During the interim period, the group sold and transferred five non-core properties at an exit yield of 6.44% and at a loss of R4.7-million, or 5.7%, to the carrying value of R80.6-million.
"The board and management of Octodec are committed to identifying and disposing of those properties that do not yield an acceptable return or that no longer form part of the core operations of the group, and/or are located outside of our investment core nodes.
"However, concluding the disposal of these smaller properties has been challenging, as the purchasers of these properties often require financing, which often delays the final transfer of the properties," he noted.
"We continue to review our property portfolio with a view to redevelopment or disposal where feasible," he emphasised.
The vacant office Ina Building, which is adjacent to Louis Pasteur Medical Building, will be repurposed into a medical centre offering medical suites to medical specialists. The suites will be linked to Louis Pasteur Medical Building via two bridges, providing medical specialists with direct access to the Louis Pasteur Hospital.
"This project is expected to be completed in December. At the same time, we are considering upgrading the façade and ground floor retail of Louis Pasteur Medical Building, as well as improving the area surrounding the medical precinct," Wapnick said.
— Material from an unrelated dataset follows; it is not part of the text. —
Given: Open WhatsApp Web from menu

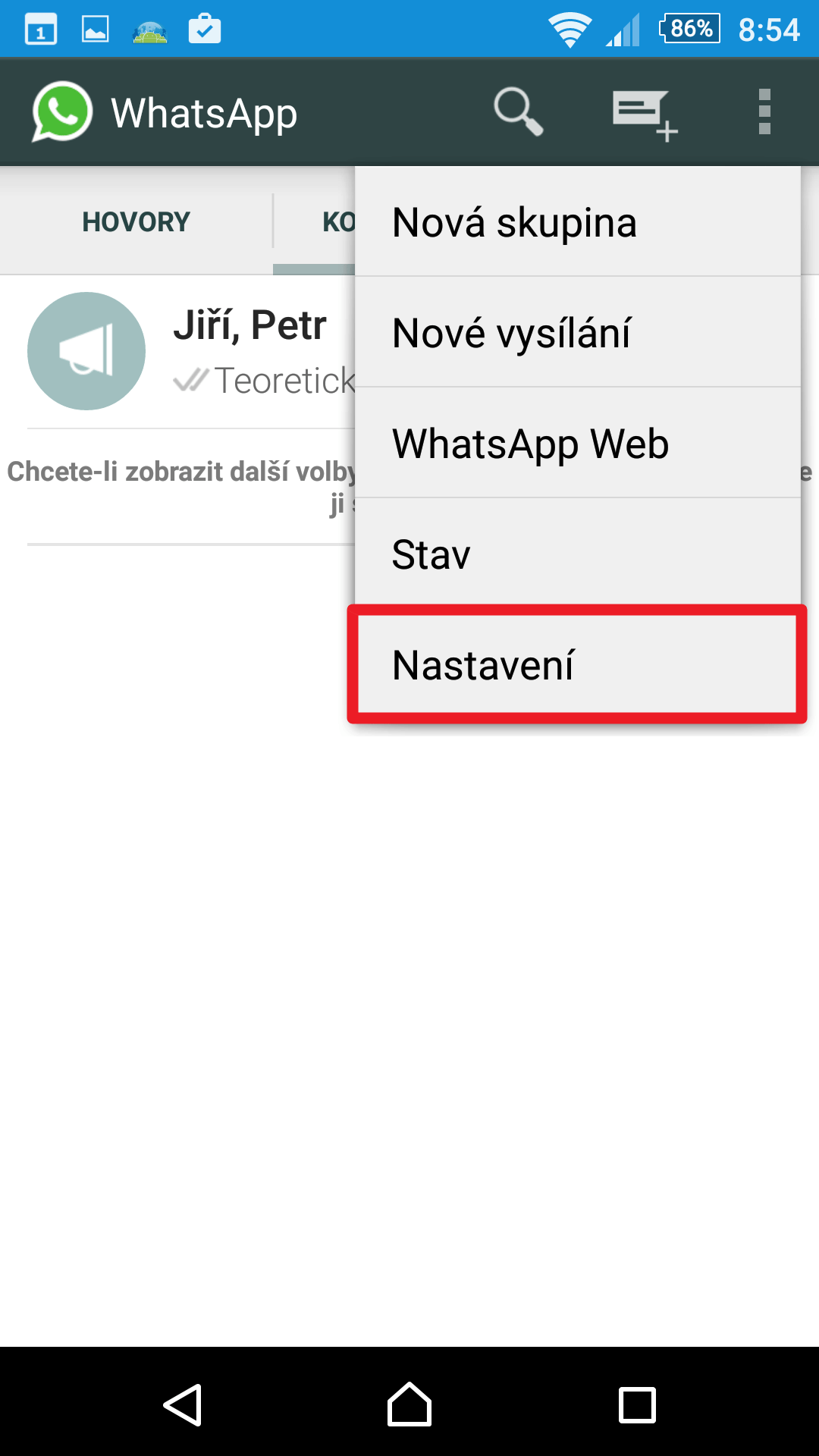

During the past three years, Octodec has focused on strengthening its balance sheet, positioning it for development and growth.
"During 2022, management took the strategic decision to retain a portion of the distributable income, which, together with the proceeds from the disposal of properties, would be used to refurbish its current portfolio and investigate opportunities for further development and conversions."